"Violette,tu m'écoutes ? S'agaça mon père en me voyant plantée bêtement devant l'obstacle.
- Excuse moi papa, je...je me disais que Shamrock ne passera jamais ce mur...
- Et pourquoi tu veux qu'il ne le passe pas ? Il n'a jamais eu de problèmes.
- Je le sens. C'est tout.
- Écoute, c'est notre dernière chance de prouver à son potentiel acheteur sa valeur en concours, alors crois-y vraiment.
- Tu es sur que c'est...notre dernière chance de s'en sortir ? demandai-je en rejoignant mon père.
- On en parlera après... Concentre toi pour ton tour et c'est tout. Allez viens, on finit la reco."
La suite du parcours n'était guère difficile, un virage légèrement serré en fin de combinaison double mais rien d'insurmontable pour qui se serait correctement préparé.
Shamrock, mon cheval de concours depuis cinq ans, attendait patiemment devant le paddock de détente avec sa groom, qui était également ma cousine. Sa robe noire luisait sous la lumière du petit matin et son ensemble blanc contrastait parfaitement.
Si pour certains ce concours de saut international n'était que le moyen de gagner une coupe en plus, pour moi c'était bien plus que ça."J'ai longé Sham' pendant la reco, comme ça tu perdras moins de temps à le détendre sur le plat...le parcours ressemble à quelque chose de faisable ? Demanda ma cousine en me voyant arriver
- Merci, très bonne idée ! Le parcours est simple, mais il y a un mur et Sham' déteste ça tu sais bien..."
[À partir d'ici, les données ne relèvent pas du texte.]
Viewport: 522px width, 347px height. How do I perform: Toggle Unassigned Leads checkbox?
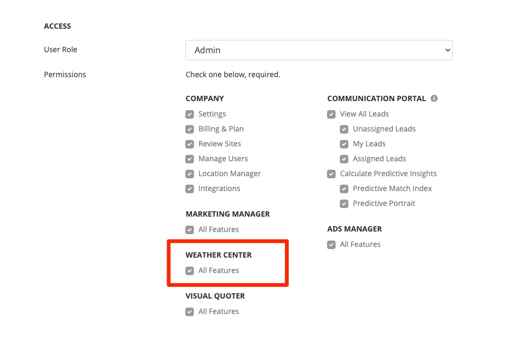point(344,129)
Et en effet, lorsque je mis le pied à l'étrier, je sentis mon cheval tendu sur les sauts de détente. Je fis signe à mon père de descendre les barres à un mètre vingt et Sham les refusa.
"Concentre toi Violette !" me hurlait-on
Mes mains tremblaient énormément, les rênes glissaient entre mes paumes moites et cela gênait Sham lorsque nous entrâmes en piste.
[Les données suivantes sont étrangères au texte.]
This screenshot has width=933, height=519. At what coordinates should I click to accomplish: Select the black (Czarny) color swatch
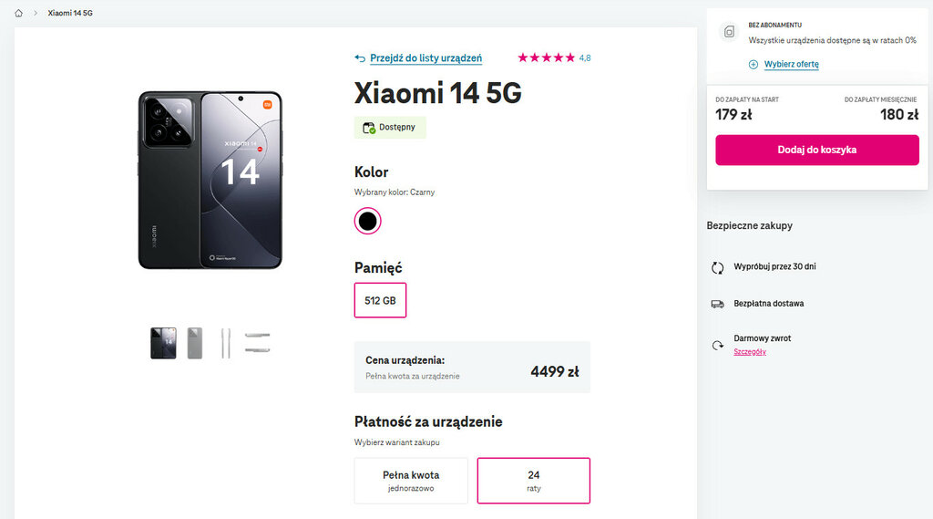367,221
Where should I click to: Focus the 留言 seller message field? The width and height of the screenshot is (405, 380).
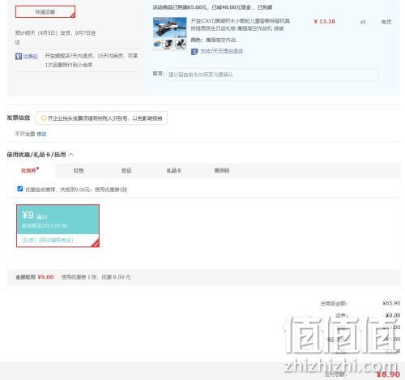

J'étais la troisième concurrente à passer, j'avais l'habitude des concours internationaux... La Baule, Jumping de Cannes, Equita'Lyon...je les connaissais tous par coeur mais aujourd'hui, les un mètre trente qu'il me fallait franchir avec Sham me paraissaient insurmontables.
Je savais bien évidemment qu'il fallait que je montre de quoi j'étais capable. Un acheteur potentiel de Shamrock nous regardait attentivement dans le public et il était notre dernière chance.Au son de la cloche, j'enclenchais un bon galop de référence et le premier vertical ne posa aucun problème, la combinaison qui suivait non plus. C'est seulement au bout du quatrième obstacle, un oxer impressionant, que Sham heurta la barre de ses antérieurs.
La triple qui se profilait devant nous ne m'inspirait rien de bon. Et c'est ainsi que nous fûmes pénalisés de huit points sur cette combinaison.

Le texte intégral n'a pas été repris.